Dihydroflavonol 4-reductase from Iris lactea has distinct substrate specificity and promoting the synthesis of delphinidin-based anthocyanins.

Anthocyanin, a water-soluble flavonoid pigment, serves as a key secondary metabolite and plays a major role in the formation of color in plant flowers, fruits and vegetables. Dihydroflavonol 4-reductase (DFR) is a key enzyme in the anthocyanin biosynthesis pathway, catalyzing the reduction of dihydroflavonols into leucoanthocyanidins. In this study, we presented the identification of a putative IlDFR gene from Iris lactea Pall var. chinensis. The amino acid sequences of IlDFR shares an evolutionary lineage among its same genus, and IlDFR showed high activity when dihydromyricetin (DHM) was used as a substrate, while less or no activity using dihydrokaempferol (DHK) or dihydroquercetin (DHQ) as a substrate in the enzymatic assay. This may be the reason way the I. lactea exhibits blue-purple color because it mainly biosynthesizes and accumulates delphinidins in its petals. The IlDFR expressed in a white flower variety of Petunia×hybrida converted noticeable different phenotypes that exhibited light to dark purple in their flowers.
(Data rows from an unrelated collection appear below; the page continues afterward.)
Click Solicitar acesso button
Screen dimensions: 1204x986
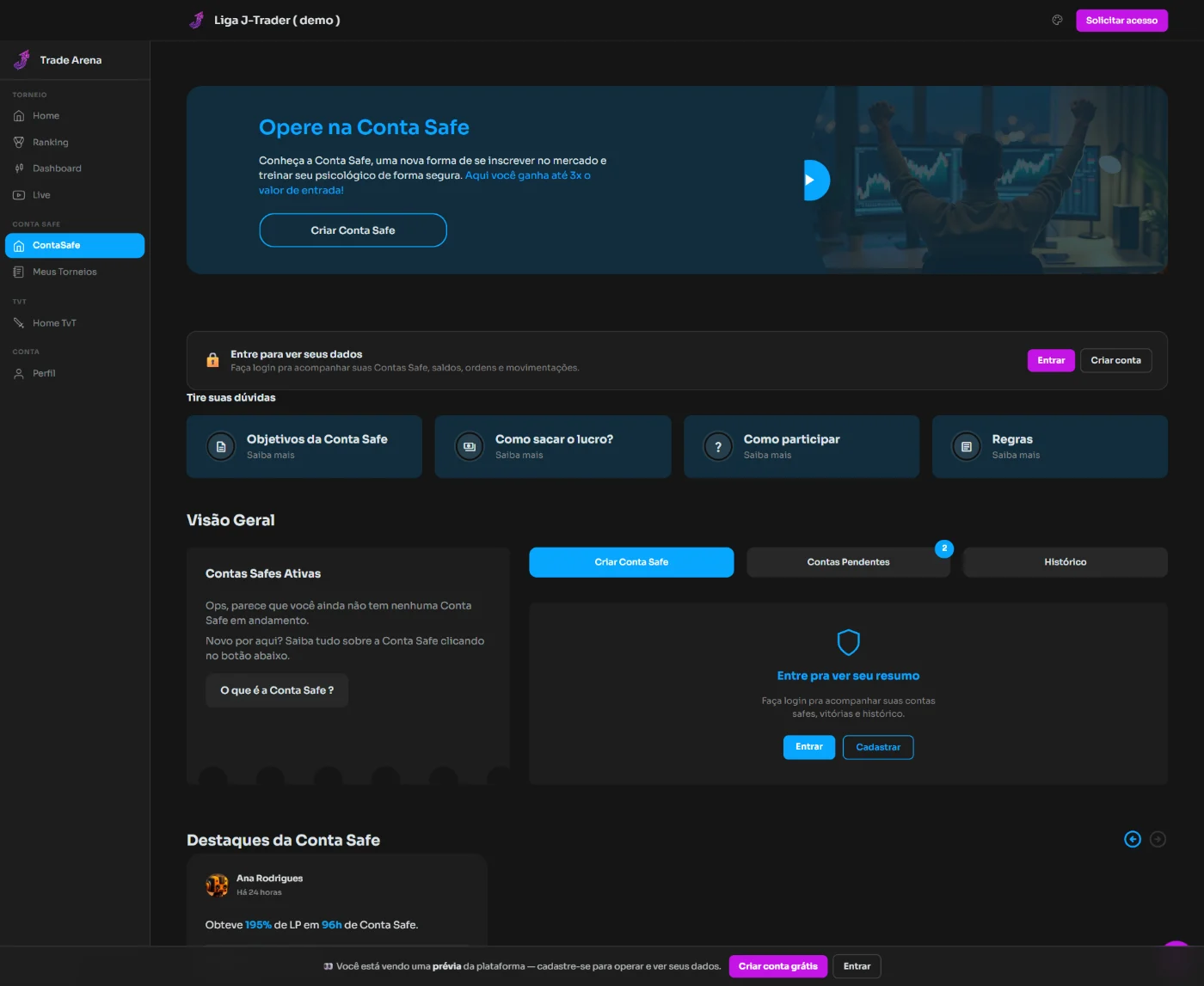pos(1121,20)
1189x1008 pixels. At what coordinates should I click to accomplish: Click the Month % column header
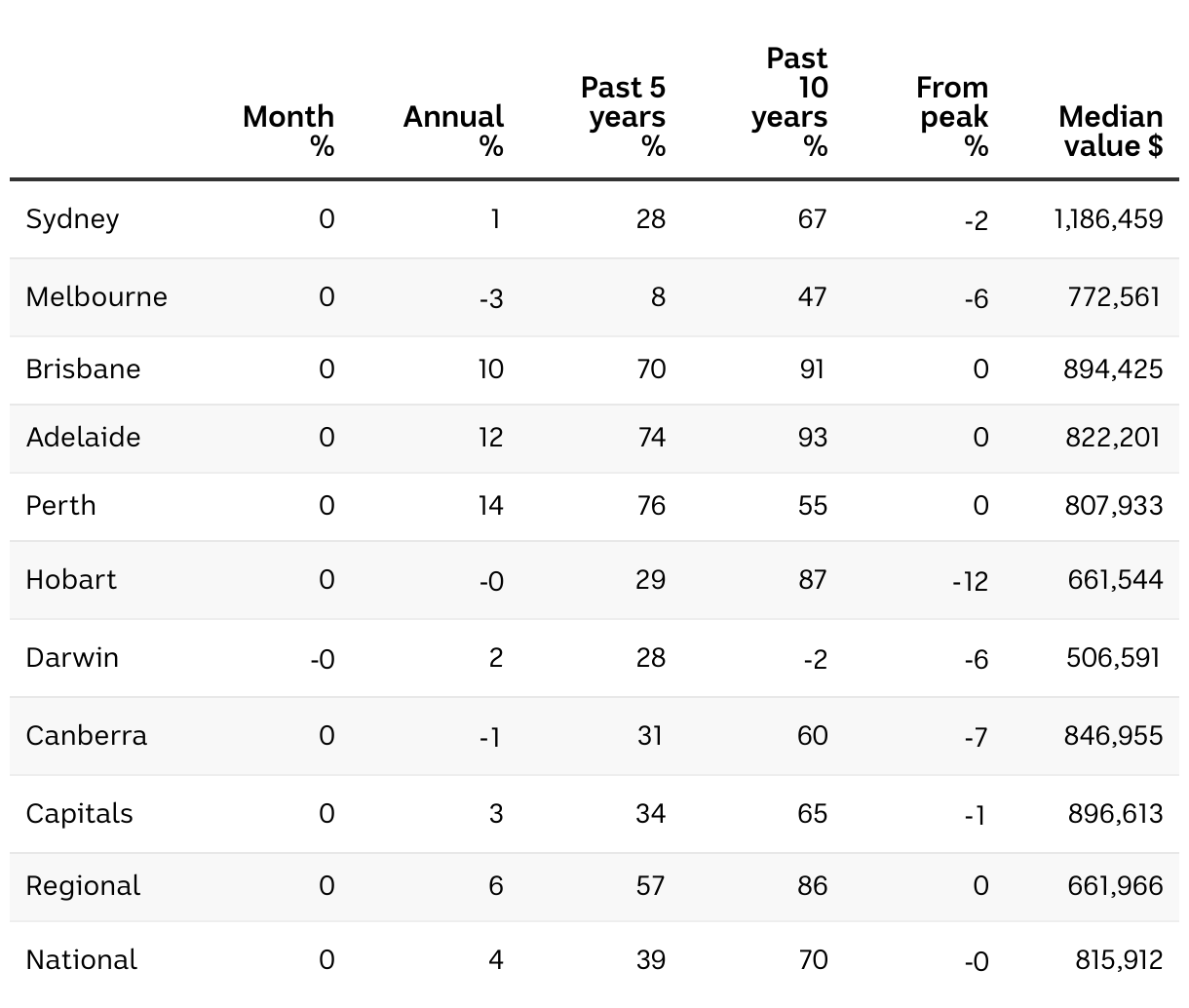(x=288, y=131)
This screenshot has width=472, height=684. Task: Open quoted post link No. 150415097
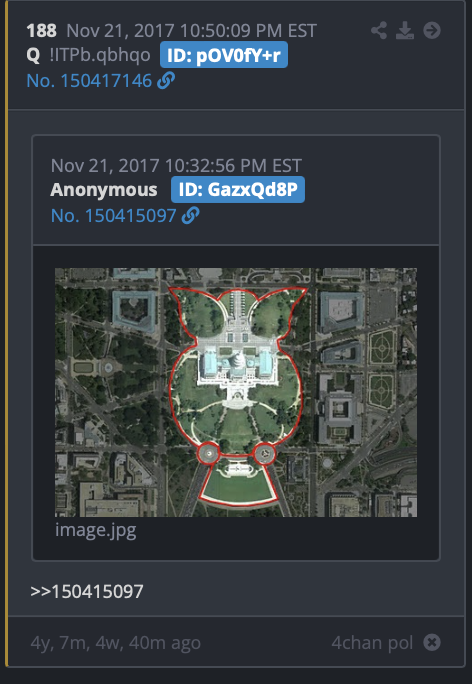113,215

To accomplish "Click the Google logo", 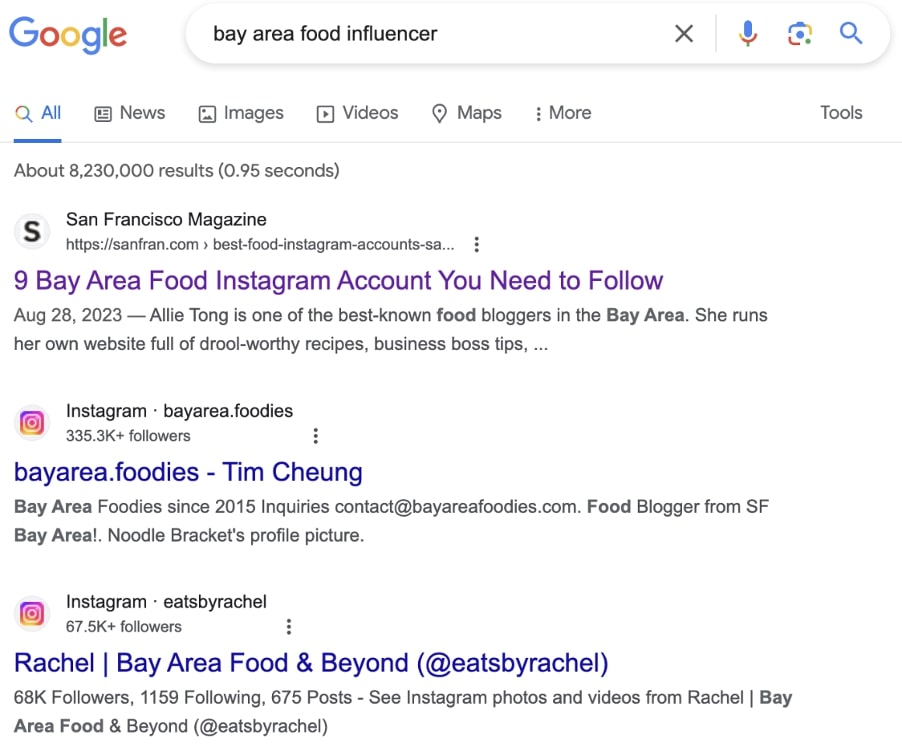I will click(68, 35).

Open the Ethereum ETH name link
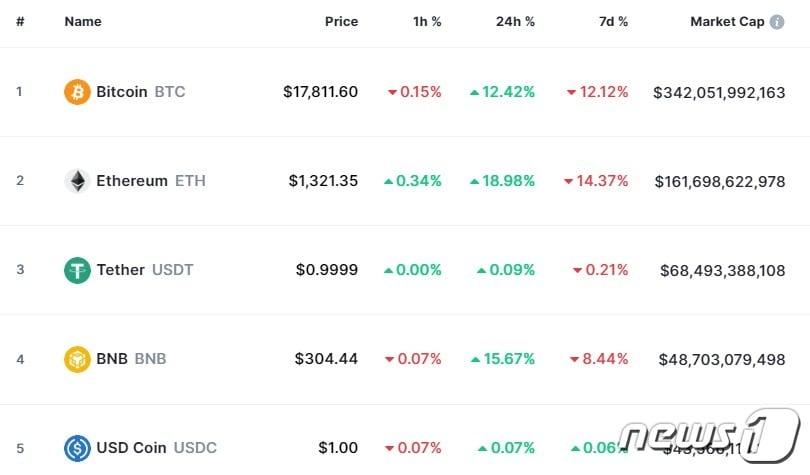click(151, 181)
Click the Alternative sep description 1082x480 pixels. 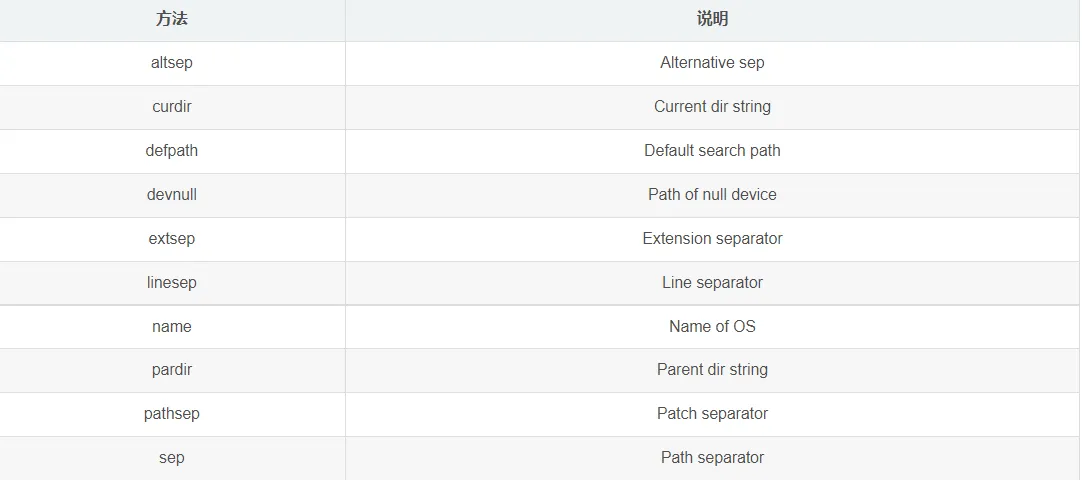pyautogui.click(x=712, y=63)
In a transgenic plant with dark purple flower and the highest expression level of IlDFR showed that the contents of delphinidin-based anthocyanins, including delphinidin and its methylated derivative petunidin, as well as their glycosides (glucoside, rutinoside, galactoside and sophoroside) were significantly in higher levels than those of no-transgenic negative control. These results further strengthened the evidence that IlDFR prefers DHM substrate. Our research will provide new gene resources and a basis for color modification of flowers, fruits and vegetables using molecular biology and genetic engineering techniques.